Task — Repeat word for word every line from the one holding "Click the Dormitorio 1 row label" to the end of the material below.

─── Supplied information

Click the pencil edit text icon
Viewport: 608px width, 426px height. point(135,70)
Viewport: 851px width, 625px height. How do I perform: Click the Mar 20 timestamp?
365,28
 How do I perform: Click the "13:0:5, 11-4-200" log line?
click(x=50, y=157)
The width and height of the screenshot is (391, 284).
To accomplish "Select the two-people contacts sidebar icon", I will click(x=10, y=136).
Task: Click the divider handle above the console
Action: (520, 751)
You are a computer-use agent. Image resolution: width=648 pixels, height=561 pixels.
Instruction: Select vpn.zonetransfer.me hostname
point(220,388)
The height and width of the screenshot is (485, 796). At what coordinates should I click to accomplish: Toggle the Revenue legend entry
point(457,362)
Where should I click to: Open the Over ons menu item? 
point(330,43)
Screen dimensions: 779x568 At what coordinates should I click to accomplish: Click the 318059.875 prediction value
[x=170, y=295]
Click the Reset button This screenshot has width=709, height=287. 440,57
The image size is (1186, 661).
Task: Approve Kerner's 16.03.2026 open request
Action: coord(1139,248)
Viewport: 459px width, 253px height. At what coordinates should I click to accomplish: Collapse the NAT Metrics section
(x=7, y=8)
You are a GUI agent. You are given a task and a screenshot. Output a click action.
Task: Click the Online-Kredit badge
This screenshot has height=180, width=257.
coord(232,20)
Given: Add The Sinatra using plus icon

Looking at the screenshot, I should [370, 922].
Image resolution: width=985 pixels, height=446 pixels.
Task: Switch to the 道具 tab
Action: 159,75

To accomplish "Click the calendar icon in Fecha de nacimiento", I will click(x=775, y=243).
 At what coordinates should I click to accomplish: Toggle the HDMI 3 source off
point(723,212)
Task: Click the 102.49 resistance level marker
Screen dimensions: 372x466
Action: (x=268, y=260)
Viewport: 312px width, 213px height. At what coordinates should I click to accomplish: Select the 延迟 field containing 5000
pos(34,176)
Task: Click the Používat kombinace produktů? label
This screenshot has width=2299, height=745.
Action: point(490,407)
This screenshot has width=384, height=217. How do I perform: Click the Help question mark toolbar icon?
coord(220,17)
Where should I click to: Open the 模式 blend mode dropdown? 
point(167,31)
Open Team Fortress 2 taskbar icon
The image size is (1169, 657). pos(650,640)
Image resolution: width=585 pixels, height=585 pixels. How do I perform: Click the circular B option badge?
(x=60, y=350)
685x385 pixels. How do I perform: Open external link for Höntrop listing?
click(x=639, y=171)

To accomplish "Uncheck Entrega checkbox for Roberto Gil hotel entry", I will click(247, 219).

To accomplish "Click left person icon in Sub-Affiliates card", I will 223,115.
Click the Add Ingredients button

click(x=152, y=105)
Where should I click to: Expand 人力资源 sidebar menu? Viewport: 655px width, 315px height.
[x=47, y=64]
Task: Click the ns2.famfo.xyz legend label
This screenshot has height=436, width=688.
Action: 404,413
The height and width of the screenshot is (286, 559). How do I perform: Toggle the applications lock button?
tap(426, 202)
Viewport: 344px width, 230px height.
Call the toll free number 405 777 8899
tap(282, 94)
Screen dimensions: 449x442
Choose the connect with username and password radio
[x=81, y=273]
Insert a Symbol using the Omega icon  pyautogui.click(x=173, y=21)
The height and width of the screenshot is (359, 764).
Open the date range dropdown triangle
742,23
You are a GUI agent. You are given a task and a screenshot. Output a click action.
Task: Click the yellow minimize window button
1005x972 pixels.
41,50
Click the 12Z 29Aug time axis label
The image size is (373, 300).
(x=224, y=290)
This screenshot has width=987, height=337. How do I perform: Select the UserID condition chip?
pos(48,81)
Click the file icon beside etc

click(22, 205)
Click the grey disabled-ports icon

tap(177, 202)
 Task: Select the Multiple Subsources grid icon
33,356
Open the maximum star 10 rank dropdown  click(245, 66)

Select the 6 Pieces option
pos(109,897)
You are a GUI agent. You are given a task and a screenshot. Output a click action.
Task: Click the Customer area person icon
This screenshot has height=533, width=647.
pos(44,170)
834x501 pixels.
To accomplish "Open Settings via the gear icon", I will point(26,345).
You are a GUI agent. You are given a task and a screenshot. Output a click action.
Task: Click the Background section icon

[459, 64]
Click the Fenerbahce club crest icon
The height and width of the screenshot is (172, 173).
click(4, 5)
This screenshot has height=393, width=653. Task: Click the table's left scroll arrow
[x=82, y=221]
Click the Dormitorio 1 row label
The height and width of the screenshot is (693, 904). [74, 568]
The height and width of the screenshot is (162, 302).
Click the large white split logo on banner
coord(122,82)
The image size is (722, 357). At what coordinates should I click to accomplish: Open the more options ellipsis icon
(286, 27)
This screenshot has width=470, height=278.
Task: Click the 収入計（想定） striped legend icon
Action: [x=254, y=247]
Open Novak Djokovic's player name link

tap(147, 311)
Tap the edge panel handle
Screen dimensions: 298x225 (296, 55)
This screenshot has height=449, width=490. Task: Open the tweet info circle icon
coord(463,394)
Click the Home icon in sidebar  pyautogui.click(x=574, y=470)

──────

Answer to this exercise —
Click the Dormitorio 1 row label
The height and width of the screenshot is (693, 904). [74, 568]
The height and width of the screenshot is (162, 302).
Click the large white split logo on banner
coord(122,82)
The image size is (722, 357). At what coordinates should I click to accomplish: Open the more options ellipsis icon
(286, 27)
This screenshot has width=470, height=278.
Task: Click the 収入計（想定） striped legend icon
Action: [x=254, y=247]
Open Novak Djokovic's player name link

tap(147, 311)
Tap the edge panel handle
Screen dimensions: 298x225 (296, 55)
This screenshot has height=449, width=490. Task: Open the tweet info circle icon
coord(463,394)
Click the Home icon in sidebar  pyautogui.click(x=574, y=470)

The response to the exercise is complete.